Let's face it: iTunes no longer controls the digital music scene. Customers – whether they own an iOS, Android or Windows Phone 8 device – have plenty of outlets to choose from when purchasing and downloading their favorite singles and albums. Google Play and Amazon come to mind, offering up huge libraries spanning old to new releases that can easily be uploaded to an iPhone and iPad as any other competing non-iOS products.
That said, it's no surprise that iTunes users are downloading more free apps than they are downloading music. With most music going (relatively) DRM-free or easily streamed from the cloud, customers are branching out for better deals. What's interesting is that not only has the iTunes user population grown from 50 million in 2010 to 67 million in 2013, but its users are more apt to download a free app than they are a song.
"Listening to music files on iTunes is still the most popular application, but it has been on the decline for the past two years," The NPD Group reports. "While the percentage of iTunes users who downloaded individual digital songs has been holding steady at 29 percent since 2011, it has been surpassed by acquisition of free apps, which 35 percent of iTunes users reported downloading in 2013."
According to a chart provided by the NPD Group, in 2010 54 percent of U.S.-based iTunes users listened to music files, 31 percent actually purchased digital songs, and 9 percent purchased digital albums. During that same year, 24 percent of the users downloaded a free app, and 12 percent actually purchased an app.
In 2013, 41 percent of the U.S.-based iTunes users listen to music files, down from the previous two years. Only 29 percent purchased individual songs (also down) and 9 percent purchased digital albums. Meanwhile, 35 percent of Apple's iTunes customers downloaded a free app and 18 percent actually purchased an app, the latter of which is up from 2011 and 2010.
Thus, app sales have grown over the last three years, likely boosted by an acceleration of free app downloads which in turn could lead to premium app sales. Digital sales of albums have mostly remained constant over the last four years, but purchases of individual songs have dropped. Still, the numbers show that iTunes is still a strong platform for music discovery for both iOS and non-iOS customers.

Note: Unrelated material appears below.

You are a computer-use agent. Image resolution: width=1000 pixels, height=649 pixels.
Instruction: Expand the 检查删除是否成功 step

"Even though apps are a growing part of the iTunes experience, one in four respondents reported using iTunes to sample music, so the discovery component that is so key to selling music is still strong," said Russ Crupnick, senior vice president of industry analysis at NPD. "It will be interesting to see the extent to which music re-establishes dominance, when iTunes Radio launches later this year."

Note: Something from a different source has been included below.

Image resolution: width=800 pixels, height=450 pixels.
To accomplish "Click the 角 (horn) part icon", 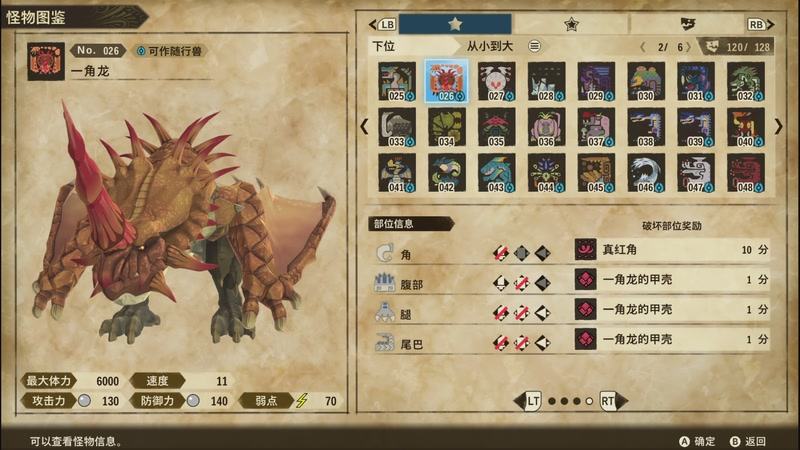I will [384, 253].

Given the numbers above represent customers based on all platforms, the research firm goes into more detail regarding Apple's iOS platform. Around 94 percent of these device owners downloaded apps in 2012 with an average of 32 free apps, and 95 percent in 2013 with an average of 35 free apps. Paid app buyers declined slightly, from 72 percent to 69 percent.
"Games were the most popular free apps downloaded by iOS users this year (81 percent), followed by social networking (70 percent), utilities (55 percent), and music (54 percent)," the report states. "Games also led paid app downloads (72 percent), followed by music (18 percent), and health and fitness (13 percent)."